If you're lucky enough to make it this far, college golf is a nine-month grind. With the weather in Michigan being as unpredictable as it is these days, the team is forced to get creative with their training, especially when there's snow on the ground. Luckily, the men's and women's teams put in countless hours of work at the Weisfeld Family Golf Center, a relatively new, state-of-the-art practice facility complete with heated hitting bays, an indoor short-game practice area and an indoor simulator.
It's all part of the plan, and this year, that plan worked brilliantly.
"We're not trying to peak in February and March. We train to be out best in April and May, for championships," explains Dowling. "It takes some pressure off and gets you in the mentality of getting better every day, every tournament, every week, every month. We get better faster."


The Wolverines are averaging 295.55 per team round this season, which, if it stands, would be the only sub-300 team average in program history. When put together, all five players in the lineup are playing one-and-a-half strokes better than last year, including big drops from White (-2.99) and Peters (-2.62). Put all five scoring averages together, and U-M is saving nearly 10 strokes (9.81) per round.

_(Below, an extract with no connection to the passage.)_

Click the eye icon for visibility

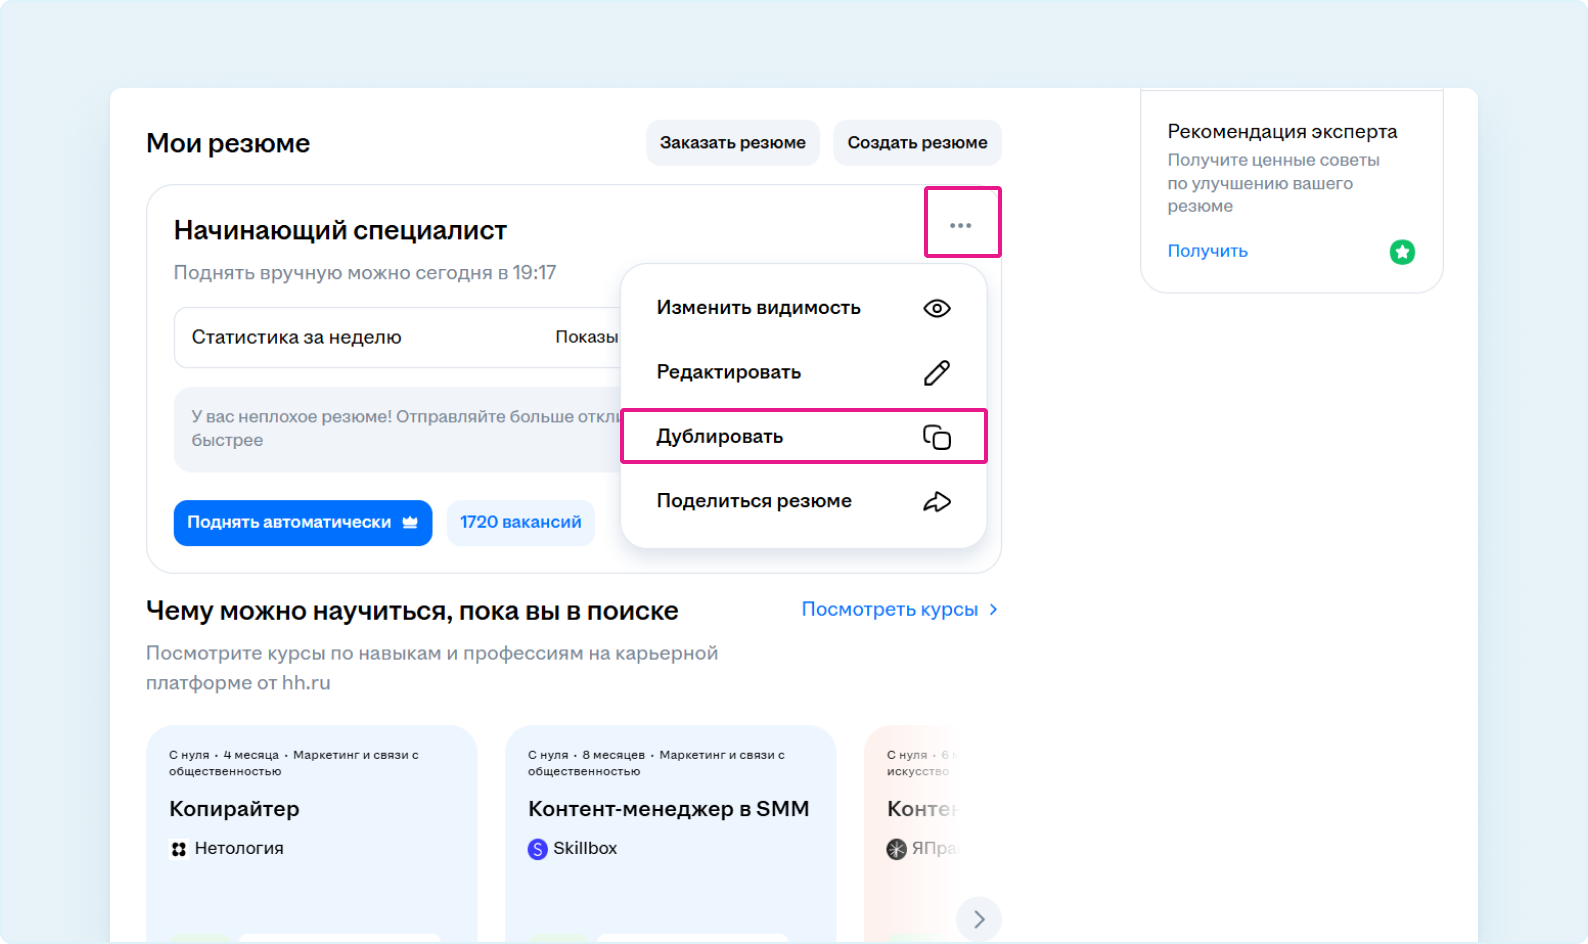coord(936,308)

Already this year, they've set team records for lowest 18-hole (275), 36-hole (584) and 54-hole (825) tournaments, as well as program-best scores at both the Big Ten Tournament (865, broke the old record by 17 shots) and NCAA Regional (916, broke the old record by 10 shots).
To prepare for Eugene Country Club, Dowling has given her team opportunities at different courses. Just last week, they played a practice round at Oakland Hills CC in Bloomfield Hills. Earlier this year, they played at TPC Michigan in Dearborn.

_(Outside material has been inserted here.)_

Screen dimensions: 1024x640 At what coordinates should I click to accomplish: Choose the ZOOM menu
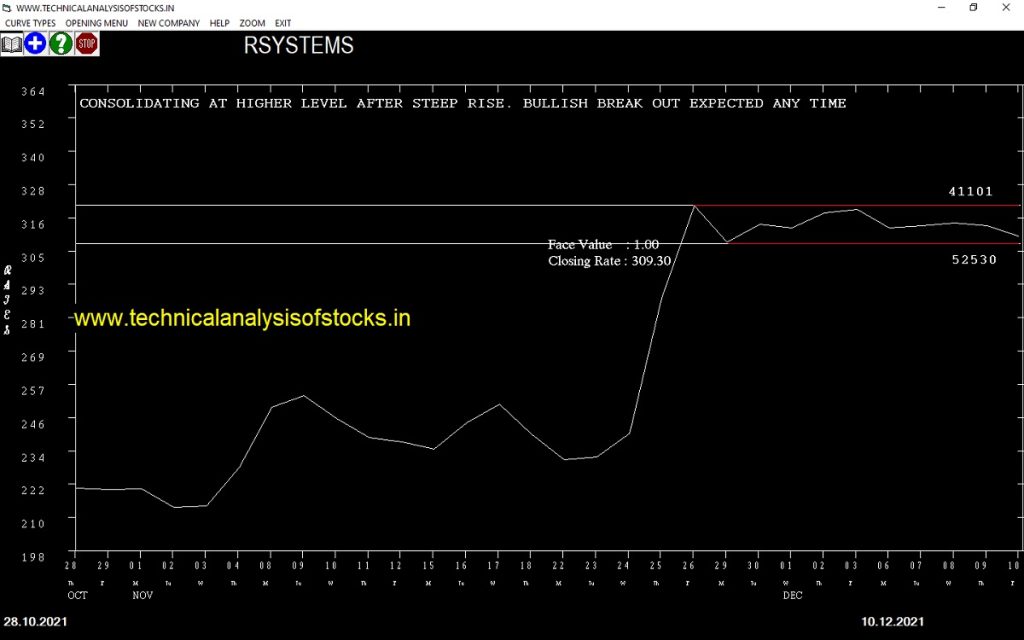(252, 23)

"Some of these southern schools, they might be sick and tired of golf by now," Dowling said. "They've been playing in tournaments since December. Golf is a mentally challenging game, and it can get stale. I've seen it happen."
Don't expect that to happen to Michigan, not this week, and especially not for Peters, who will be able to end her collegiate career on a high note.
"This is going to be the last time I get to play with this team," she said. "With Regionals, it was a question. To see how far this program has come in three years, it's a whole different level of excitement."
In the week-plus since returning from Regionals, the success of this program has attracted a lot of attention from people who might've otherwise turned a blind eye. Interest is at an all-time high.
But make no mistake: they're not going to Oregon for the scenery. When they step onto the first tee box on Friday, they're tied with every other team at zero. Ignore their rank (47th by Golfstat, 49th by Golfweek) and their seed (24th of 24). They didn't care about that last time. Why start now?
"They have high expectations for where this team is going to go," Dowling said. "They want to make Michigan a great program, a nationally prominent program. They want to be the ones to stamp their name on it.
"And now they know what success looks like."